Seriously, if "it" turned against "us", we'd have the upper hand. For example, quality electronics are hard to make without sending African children down into mines and having African adults shoot each other over the results (ie: conflict minerals). If a superintelligence is reliant on us to propagate its physical-world interactions, we're going to be just fine.
I mean come on, we all work in IT, and we all know just how difficult it is to keep hardware running securely, safely, and in good order. Stuff fails all the time. Similarly, we all know people who are really intelligent, but this doesn't translate to success in life for them.
In short, "being intelligent" isn't enough - the entity also needs ways to effectively work the world around them.
edit: heh, just saw another article on the front page: "IQ is only a minor factor in success"
We should figure out intelligence before speculating on super-intelligence. I think Kurzweil and Hofstadter have a compelling model in 'How to Create a Mind' and 'Surfaces and Essences: Analogy as the Fuel and Fire of Thinking', but it's not exactly rigorous and we still haven't created anything that could pass the Turing test which wouldn't even require high intelligence - just 2nd grade level or something.
> I can't point to the part of my brain that is "good at neurosurgery", operate on it, and by repeating the procedure make myself the greatest neurosurgeon that has ever lived. Ben Carson tried that, and look what happened to him.

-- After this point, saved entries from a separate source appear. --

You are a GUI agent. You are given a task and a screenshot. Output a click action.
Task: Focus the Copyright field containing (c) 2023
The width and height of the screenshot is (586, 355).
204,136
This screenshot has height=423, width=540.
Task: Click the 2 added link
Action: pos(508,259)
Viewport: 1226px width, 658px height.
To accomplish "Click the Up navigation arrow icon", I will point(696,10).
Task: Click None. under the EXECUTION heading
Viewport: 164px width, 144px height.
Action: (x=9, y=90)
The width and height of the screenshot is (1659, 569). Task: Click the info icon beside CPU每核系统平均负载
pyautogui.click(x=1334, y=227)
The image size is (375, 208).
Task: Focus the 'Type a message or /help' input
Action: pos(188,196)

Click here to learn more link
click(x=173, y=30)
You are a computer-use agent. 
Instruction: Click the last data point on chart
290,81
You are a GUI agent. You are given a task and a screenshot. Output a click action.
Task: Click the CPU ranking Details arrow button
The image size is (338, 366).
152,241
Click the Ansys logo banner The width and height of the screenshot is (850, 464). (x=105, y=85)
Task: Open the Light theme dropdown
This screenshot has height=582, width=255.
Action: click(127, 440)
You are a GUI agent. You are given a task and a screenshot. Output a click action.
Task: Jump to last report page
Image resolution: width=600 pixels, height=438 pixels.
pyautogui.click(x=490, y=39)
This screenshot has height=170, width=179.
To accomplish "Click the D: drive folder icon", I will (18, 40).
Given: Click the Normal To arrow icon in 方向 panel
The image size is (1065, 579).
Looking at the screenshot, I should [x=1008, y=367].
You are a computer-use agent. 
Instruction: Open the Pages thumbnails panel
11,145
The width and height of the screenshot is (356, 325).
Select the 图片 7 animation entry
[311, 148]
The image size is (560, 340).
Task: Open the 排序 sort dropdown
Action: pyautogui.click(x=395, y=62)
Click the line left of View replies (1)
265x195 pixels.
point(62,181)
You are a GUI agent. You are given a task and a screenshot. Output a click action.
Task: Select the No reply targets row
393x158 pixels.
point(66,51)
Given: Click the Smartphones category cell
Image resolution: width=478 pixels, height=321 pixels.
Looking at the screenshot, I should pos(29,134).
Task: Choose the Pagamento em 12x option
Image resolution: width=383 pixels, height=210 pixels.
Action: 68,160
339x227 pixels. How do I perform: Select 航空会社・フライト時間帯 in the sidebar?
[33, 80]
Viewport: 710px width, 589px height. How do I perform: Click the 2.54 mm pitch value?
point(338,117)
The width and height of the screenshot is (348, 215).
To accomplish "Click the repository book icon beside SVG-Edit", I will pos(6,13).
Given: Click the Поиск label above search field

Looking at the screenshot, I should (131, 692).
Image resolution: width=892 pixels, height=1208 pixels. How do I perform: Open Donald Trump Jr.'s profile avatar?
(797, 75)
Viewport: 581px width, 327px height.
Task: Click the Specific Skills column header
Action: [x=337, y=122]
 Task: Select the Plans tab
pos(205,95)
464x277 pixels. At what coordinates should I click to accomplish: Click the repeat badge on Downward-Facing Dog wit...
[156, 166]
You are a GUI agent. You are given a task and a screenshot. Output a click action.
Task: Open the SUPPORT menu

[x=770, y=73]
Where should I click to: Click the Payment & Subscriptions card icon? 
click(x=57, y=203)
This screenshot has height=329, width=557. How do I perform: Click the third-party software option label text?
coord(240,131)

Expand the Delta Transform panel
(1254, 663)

The real AI risk isn't an all-powerful savant which misinterprets a command to "make everyone on Earth happy" and destroys the Earth. It's a military AI that correctly interprets a command to kill a particular group of people, so effectively that its masters start thinking about the next group, and the next. It's smart factories that create a vast chasm between a new, tiny Hyperclass and the destitute masses... AI is hardly the only technology powerful enough to turn dangerous people into existential threats. We already have nuclear weapons, which like almost everything else are always getting cheaper to produce. Income inequality is already rising at a breathtaking pace. The internet has given birth to history's most powerful surveillance system and tools of propaganda.